In mathematics, the **velocity function** describes the rate at which an object changes its position over time. It's essentially the derivative of the position function with respect to time. For instance, when observing a physics problem, the velocity function can help determine how fast an object is moving and in what direction. This can be particularly interesting when dealing with non-constant velocities, as you can analyze how the velocity changes over different intervals.

In the given exercise, the velocity function is defined using a piecewise expression, which outlines the behavior of an object's speed at various stages:

• From time 0 to 100, the velocity is constant at 5, meaning the object moves steadily at a consistent rate.
• Between time 100 and 700, the velocity decreases linearly, indicating a gradual slowing down of the object.
• After time 700, the velocity is -1, suggesting the object moves back, returning toward its starting point.

Understanding these intervals allows one to construct the position function from each section of the velocity function by integration. This detailed breakdown can enrich your understanding of how velocity transitions affect the position.

A **piecewise function** is a function defined by multiple sub-functions, each applicable to a certain interval of the domain. They are particularly useful when a situation involves different scenarios or rules over its set of inputs. For example, in our exercise, the piecewise function is used to describe the velocity of an object over several distinct time intervals.

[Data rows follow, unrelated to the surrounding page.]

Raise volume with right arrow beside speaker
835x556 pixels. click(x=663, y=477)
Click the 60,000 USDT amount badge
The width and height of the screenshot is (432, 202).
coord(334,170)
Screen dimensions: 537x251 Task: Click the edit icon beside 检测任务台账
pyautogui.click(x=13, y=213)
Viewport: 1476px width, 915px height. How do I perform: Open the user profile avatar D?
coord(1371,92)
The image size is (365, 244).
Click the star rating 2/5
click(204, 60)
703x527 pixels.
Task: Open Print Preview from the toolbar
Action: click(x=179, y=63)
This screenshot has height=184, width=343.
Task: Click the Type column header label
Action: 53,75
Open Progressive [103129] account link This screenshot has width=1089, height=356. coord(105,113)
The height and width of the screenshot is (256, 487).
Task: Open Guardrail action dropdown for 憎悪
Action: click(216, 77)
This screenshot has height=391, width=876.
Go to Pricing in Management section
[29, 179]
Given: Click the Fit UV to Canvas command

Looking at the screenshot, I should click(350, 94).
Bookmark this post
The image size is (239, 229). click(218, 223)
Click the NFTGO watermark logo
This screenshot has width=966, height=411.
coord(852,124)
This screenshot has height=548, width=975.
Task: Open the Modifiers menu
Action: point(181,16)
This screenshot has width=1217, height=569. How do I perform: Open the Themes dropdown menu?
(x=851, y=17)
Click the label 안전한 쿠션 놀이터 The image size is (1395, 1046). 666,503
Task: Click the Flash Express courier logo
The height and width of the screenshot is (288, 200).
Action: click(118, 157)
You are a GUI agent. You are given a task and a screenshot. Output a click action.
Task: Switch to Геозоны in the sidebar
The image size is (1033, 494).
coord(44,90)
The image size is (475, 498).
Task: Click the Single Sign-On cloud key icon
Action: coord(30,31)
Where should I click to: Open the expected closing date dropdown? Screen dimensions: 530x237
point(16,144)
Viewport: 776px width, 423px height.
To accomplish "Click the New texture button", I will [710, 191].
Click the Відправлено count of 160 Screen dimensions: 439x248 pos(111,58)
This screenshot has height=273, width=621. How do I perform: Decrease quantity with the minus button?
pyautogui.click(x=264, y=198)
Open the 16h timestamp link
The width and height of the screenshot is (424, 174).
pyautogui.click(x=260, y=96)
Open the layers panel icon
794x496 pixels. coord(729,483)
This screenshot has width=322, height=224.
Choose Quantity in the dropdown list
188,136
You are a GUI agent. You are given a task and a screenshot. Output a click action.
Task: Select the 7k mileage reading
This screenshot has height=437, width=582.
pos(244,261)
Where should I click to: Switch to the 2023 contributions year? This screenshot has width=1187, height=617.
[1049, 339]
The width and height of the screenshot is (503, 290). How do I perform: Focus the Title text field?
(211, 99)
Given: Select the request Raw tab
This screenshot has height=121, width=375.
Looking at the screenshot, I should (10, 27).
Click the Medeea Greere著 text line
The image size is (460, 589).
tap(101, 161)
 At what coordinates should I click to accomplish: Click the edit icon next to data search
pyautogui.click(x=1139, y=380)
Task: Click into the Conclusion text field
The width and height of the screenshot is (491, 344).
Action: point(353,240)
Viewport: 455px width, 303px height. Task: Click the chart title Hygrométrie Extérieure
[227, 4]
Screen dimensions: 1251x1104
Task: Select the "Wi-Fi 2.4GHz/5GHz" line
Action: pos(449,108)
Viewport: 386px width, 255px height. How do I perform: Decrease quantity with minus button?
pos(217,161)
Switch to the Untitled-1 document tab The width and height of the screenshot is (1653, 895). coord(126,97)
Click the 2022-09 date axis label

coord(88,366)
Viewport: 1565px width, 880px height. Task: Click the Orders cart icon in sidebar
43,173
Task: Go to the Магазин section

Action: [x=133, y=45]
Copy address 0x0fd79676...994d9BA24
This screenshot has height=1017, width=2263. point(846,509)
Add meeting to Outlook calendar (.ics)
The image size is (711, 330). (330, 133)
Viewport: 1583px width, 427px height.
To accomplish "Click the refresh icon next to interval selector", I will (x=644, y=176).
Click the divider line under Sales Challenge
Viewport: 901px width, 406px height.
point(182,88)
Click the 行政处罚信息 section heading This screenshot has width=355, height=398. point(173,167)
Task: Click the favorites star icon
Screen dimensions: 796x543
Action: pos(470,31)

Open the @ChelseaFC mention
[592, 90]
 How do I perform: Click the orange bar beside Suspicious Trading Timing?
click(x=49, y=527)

The usefulness of piecewise functions stems from their ability to accurately model real-world scenarios that have different behaviors at different times or conditions. In our specific case:

• The velocity changes from a constant positive rate, to a decreasing rate, and finally to a constant negative rate after a certain point.
• This variability allows us to address each phase independently, providing a clear understanding of the object's behavior during each time period.

Piecewise functions empower us to tackle complex behaviors by breaking them into manageable chunks. This simplification is crucial when calculating things like position functions, as it involves integrating each velocity "piece" over its respective interval. By mastering the construction and interpretation of piecewise functions, you can gain valuable insights into variable conditions that occur in real-world phenomena.

The **integral of velocity** function gives the position function in calculus. Essentially, integrating the velocity function over time provides insight into how much total distance the object has covered as a function of time. Integrating velocity functions piecewise allows you to find the position for each interval separately, capturing the complete motion of the object.

In solving the position in our exercise:

• For the first interval \(0 \leq t \leq 100\), integrating a constant velocity of 5 gives \(x(t) = 5t\).
• For the second interval \(100 < t \leq 700\), the linear velocity \(v(t) = 6 - \frac{t}{100}\) is integrated, resulting in a quadratic position formula once we add the initial condition.
• In the third interval \(t > 700\), the constant velocity of -1 is integrated, reflecting the object's return path towards the origin.

Each interval’s integration considers the cumulative distance traveled, steering clear of missing out on transitions between different velocity phases. This method ensures a complete and accurate reflection of the object's journey. Understanding integration in this context is pivotal for predicting future positions or verifying when the object might return to its starting point.